I do not consider participants of ARENA to be ‘early stage’. In my mind they are mid-stage (i.e. middle of upskilling towards a full-time researcher role) and most participants would be able to do solid research sprints without having gone through ARENA. My proposal is based on helping such mid-stage researchers. I think something like BlueDot (at least, BlueDot in 2024, I dont know about current BlueDot) or AISC targets early-stage researchers.
> Also we do put out impact reports where people self-assess as having improved their ability
My claim (which I have not really justfied, except to defer to Neel Nanda’s post) is that the counter-factual of doing four mini research sprints would be significantly higher impact. This could be the central crux.
> Side note that I would love to see more reports like this from other programs in the ecosystem, and on a more regular basis
100%. Thanks for doing this and being a role model!
Sure, I agree with most of that. I think this is probably mostly based on counterfactuals being hard to measure, in two senses:
The first is the counterfactual where participants aren’t selected for ARENA, do they then go on to do good things. We’ve taken a look at this (unpublished) and found that for people who are on the margin attendance at ARENA has an effect. But then that effect could be explained by signaling value. It’s basically difficult to say. This is why we try and do start-of-program and end-of-program surveys to measure this. But different viewpoints are available here because it is difficult to measure definitively.

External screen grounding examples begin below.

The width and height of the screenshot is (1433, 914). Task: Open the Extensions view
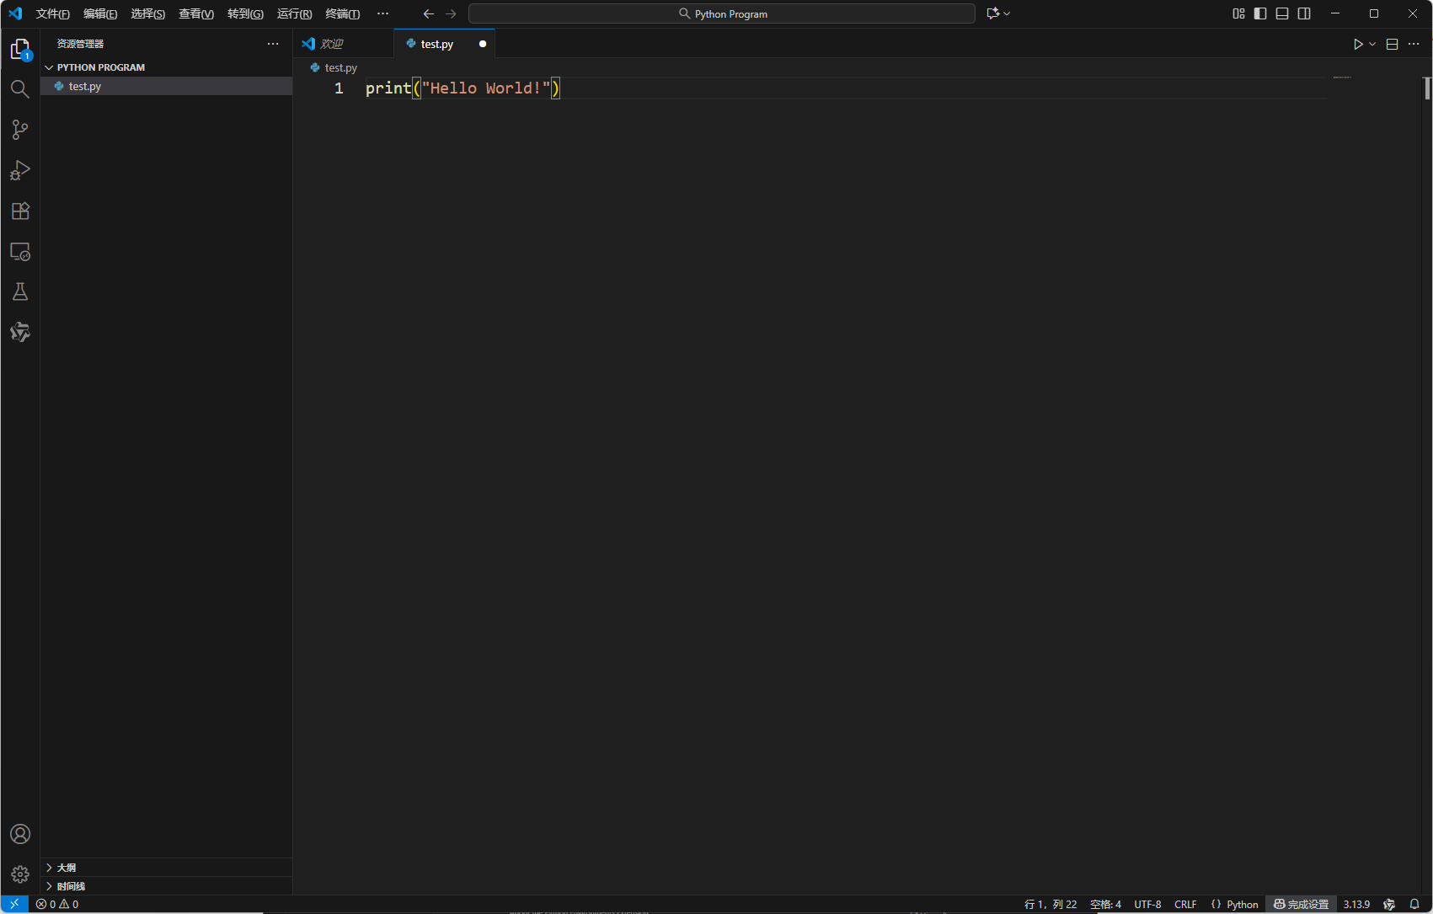pyautogui.click(x=20, y=211)
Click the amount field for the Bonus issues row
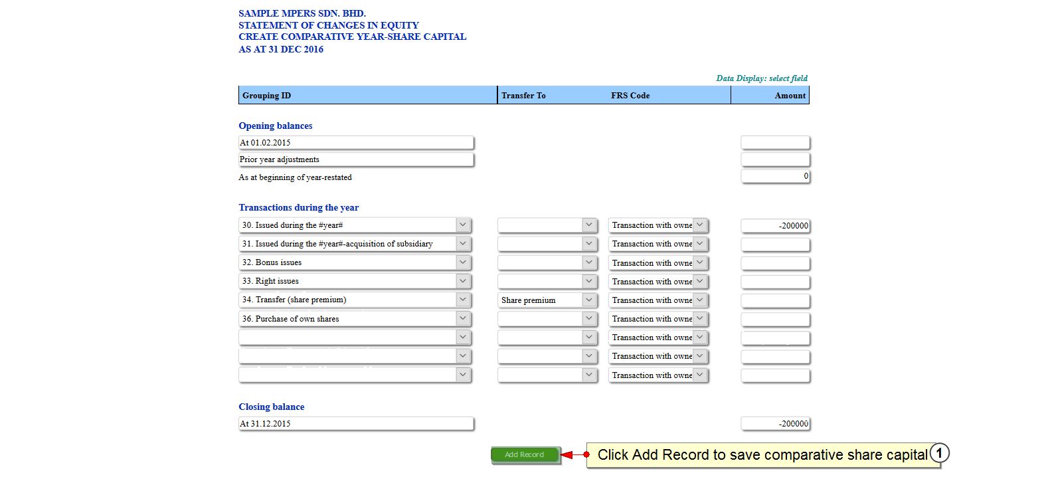The height and width of the screenshot is (481, 1048). click(x=775, y=263)
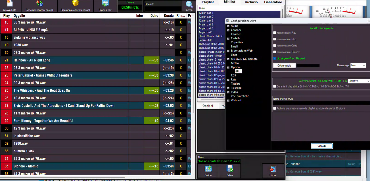This screenshot has height=181, width=370.
Task: Click the Cerca magnifier icon
Action: pos(189,4)
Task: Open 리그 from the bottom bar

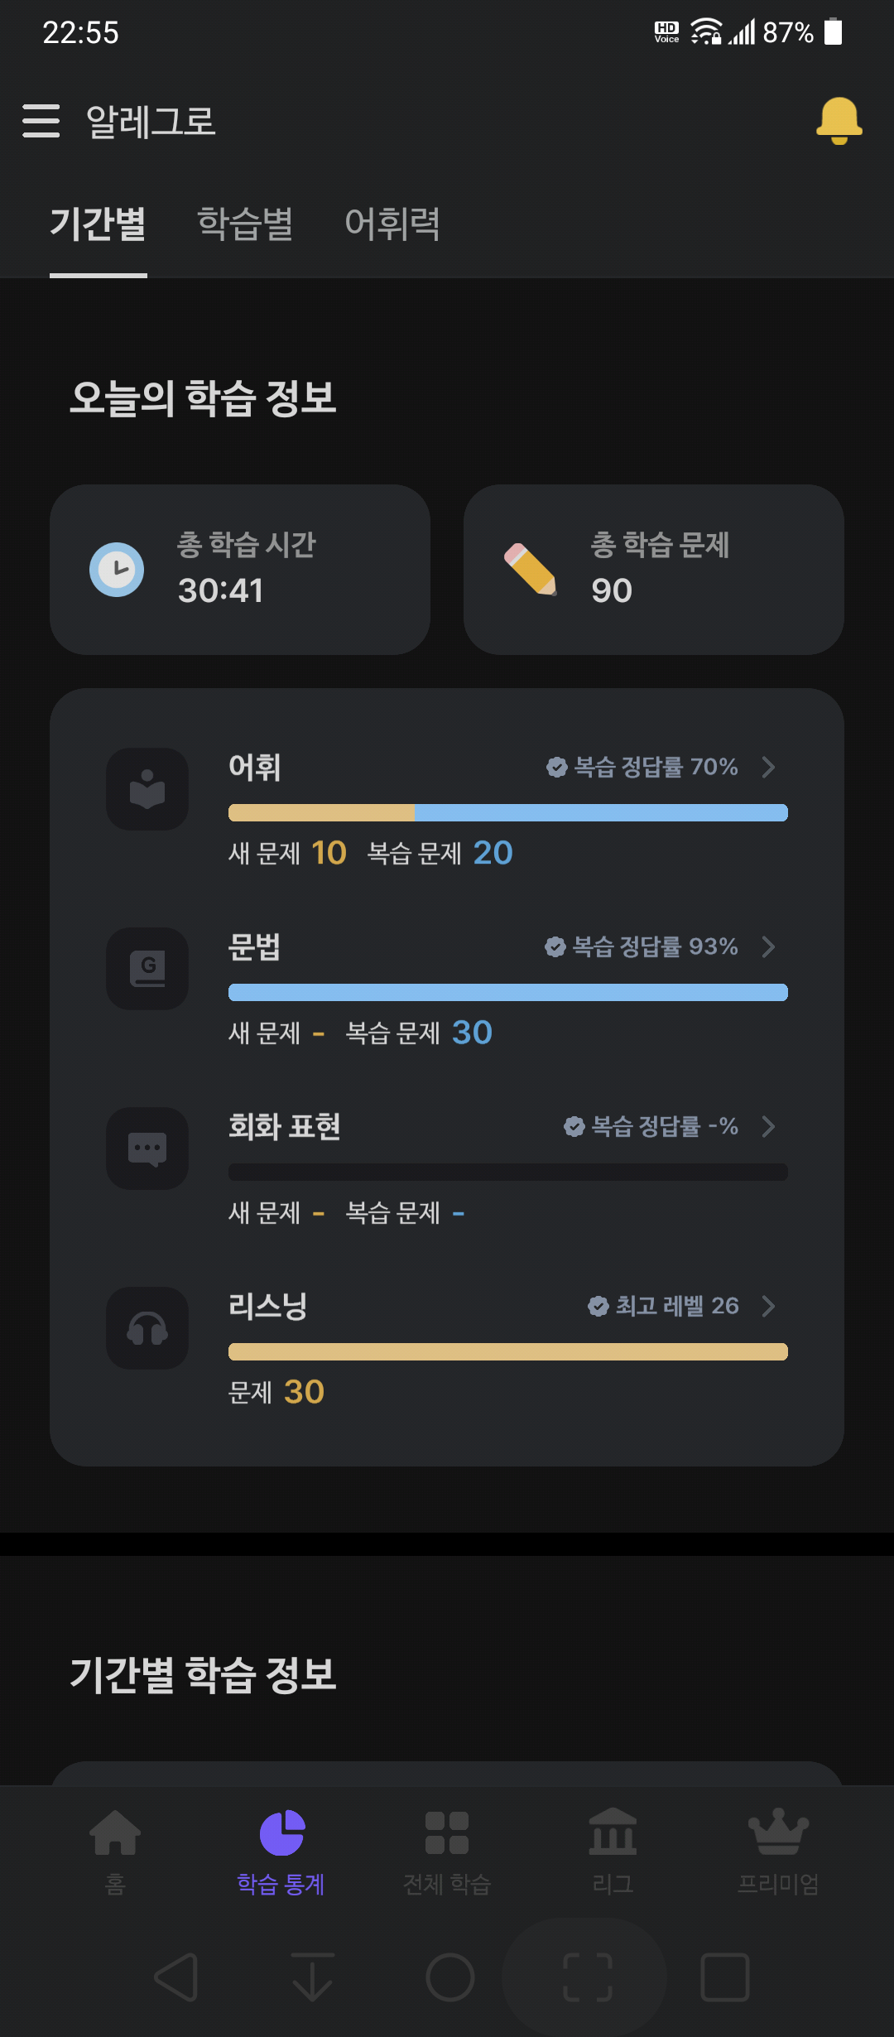Action: (613, 1852)
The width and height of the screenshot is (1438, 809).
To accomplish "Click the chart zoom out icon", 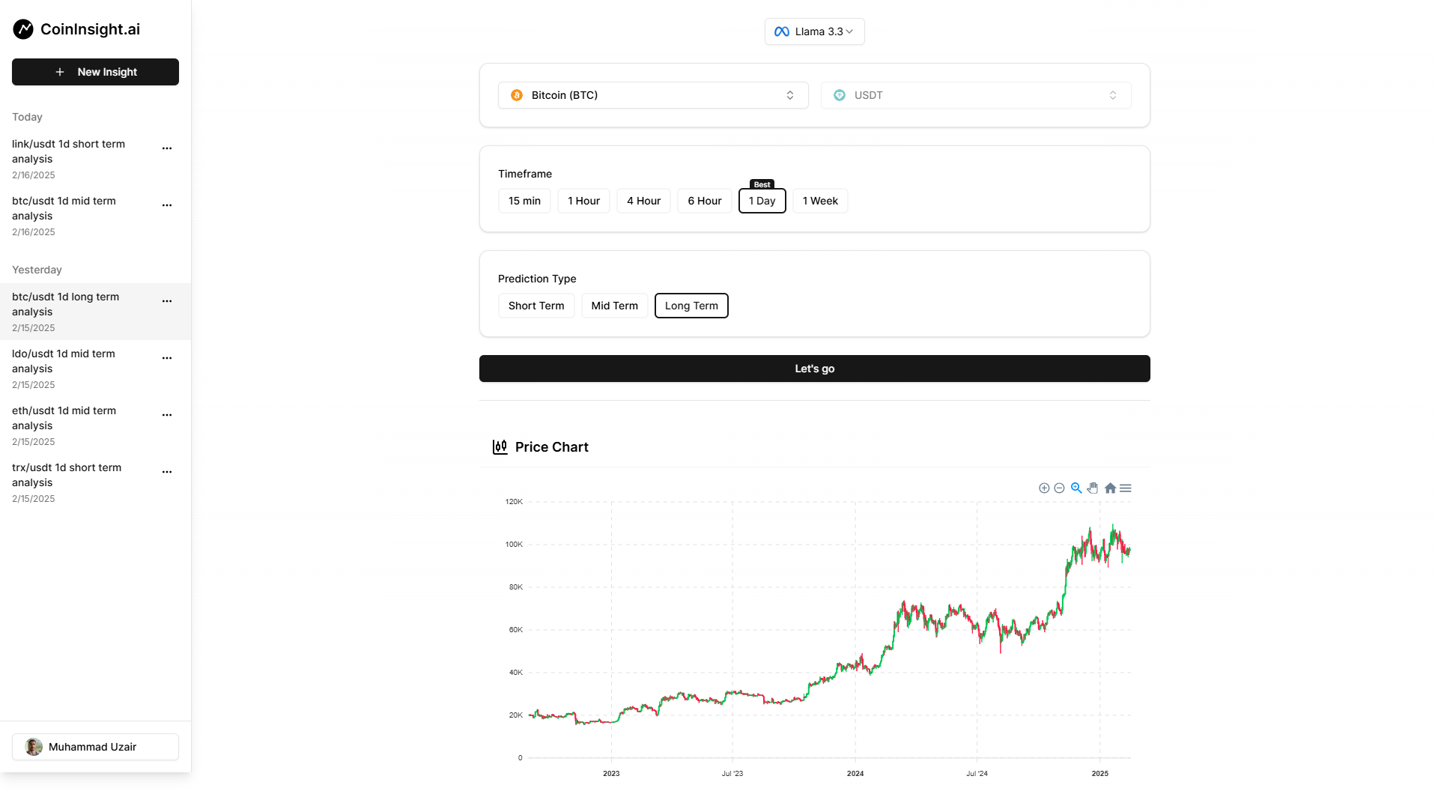I will point(1059,488).
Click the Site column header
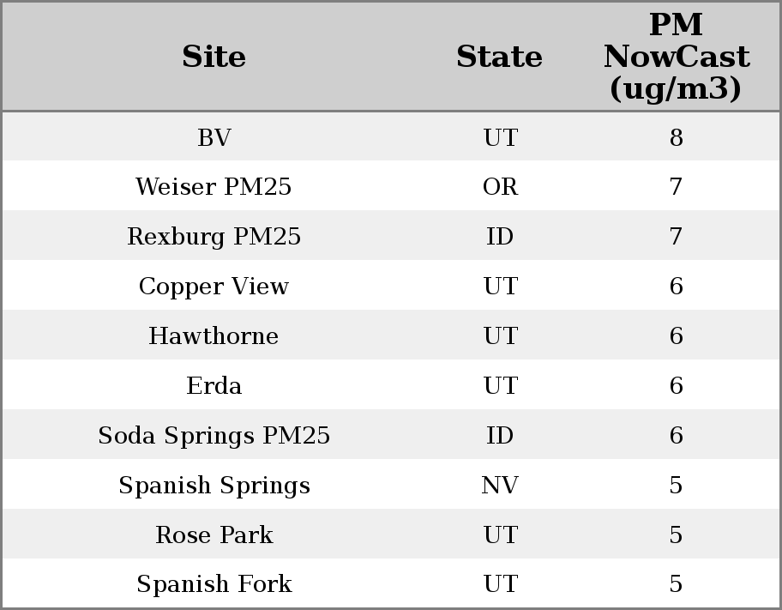 pyautogui.click(x=214, y=57)
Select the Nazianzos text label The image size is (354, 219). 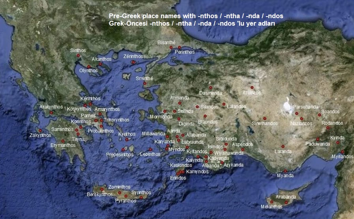coord(301,124)
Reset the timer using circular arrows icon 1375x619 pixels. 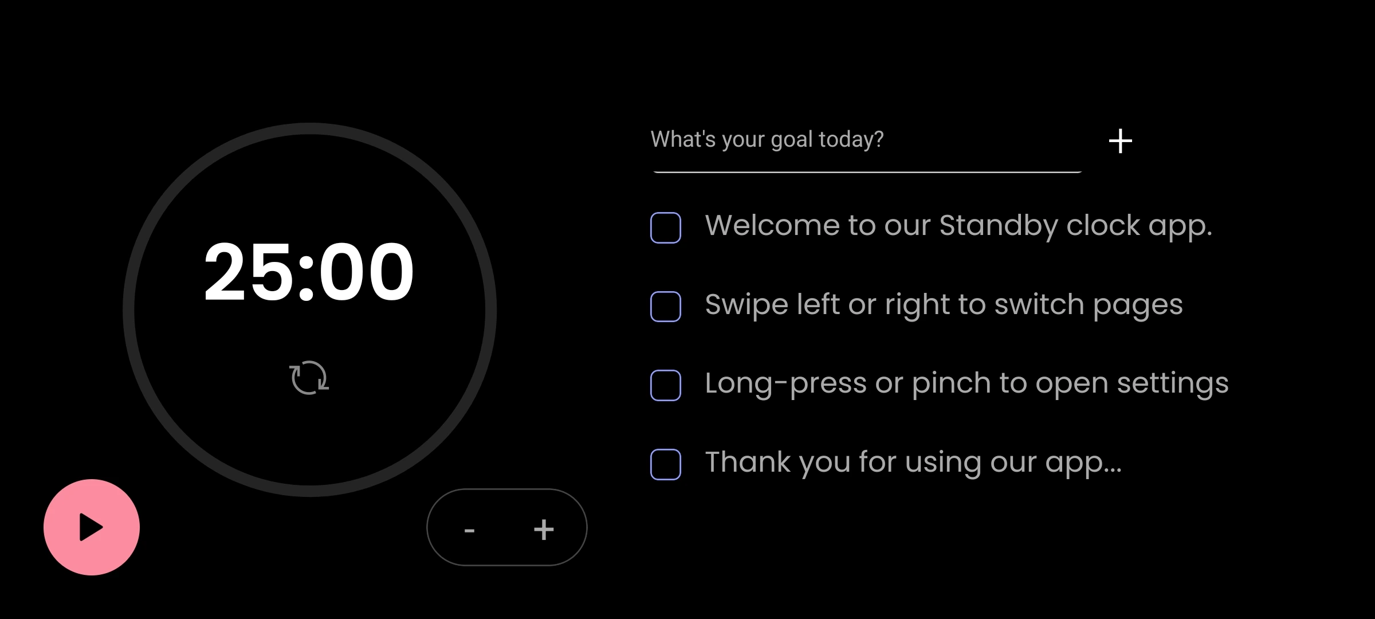[x=309, y=378]
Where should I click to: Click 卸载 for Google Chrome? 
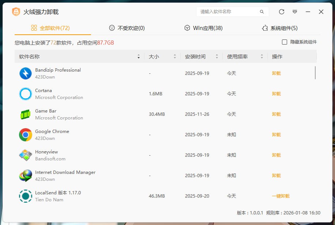276,135
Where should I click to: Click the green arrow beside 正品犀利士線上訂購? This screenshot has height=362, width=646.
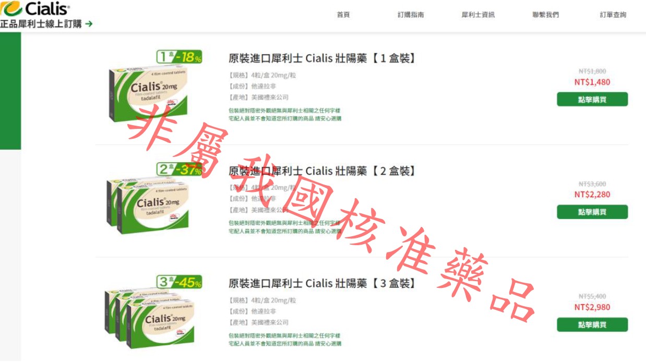(89, 24)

The second is the counterfactual where people spend 4 weeks doing research sprints. I basically do expect that to be more effective if you require the ARENA materials as prerequisites, but I think it would then be hard to actually get applicants to such a programme (since people generally struggle to work through ARENA materials themselves). But maybe something else could work here. I actually kind of expect the counterfactual of that to be pretty low due to margin-based reasoning, where there exist many research-oriented programmes already, but relatively fewer upskilling-oriented programmes. But again, difficult to know definitively what’s more valuable on current margins (though I do think on current margins is the relevant question).
My guess is these are the two cruxes? But unsure.
This is not crux for me. I believe ARENA provides counter-factual value compared to not doing ARENA. You work much harder during ARENA than you otherwise would, in great environment, great support, etc.
> The second is the counterfactual where people spend 4 weeks doing research sprints.
This is crux. And agreed it is hard to measure!
Thanks for engaging thoughtfully. Useful to think things through.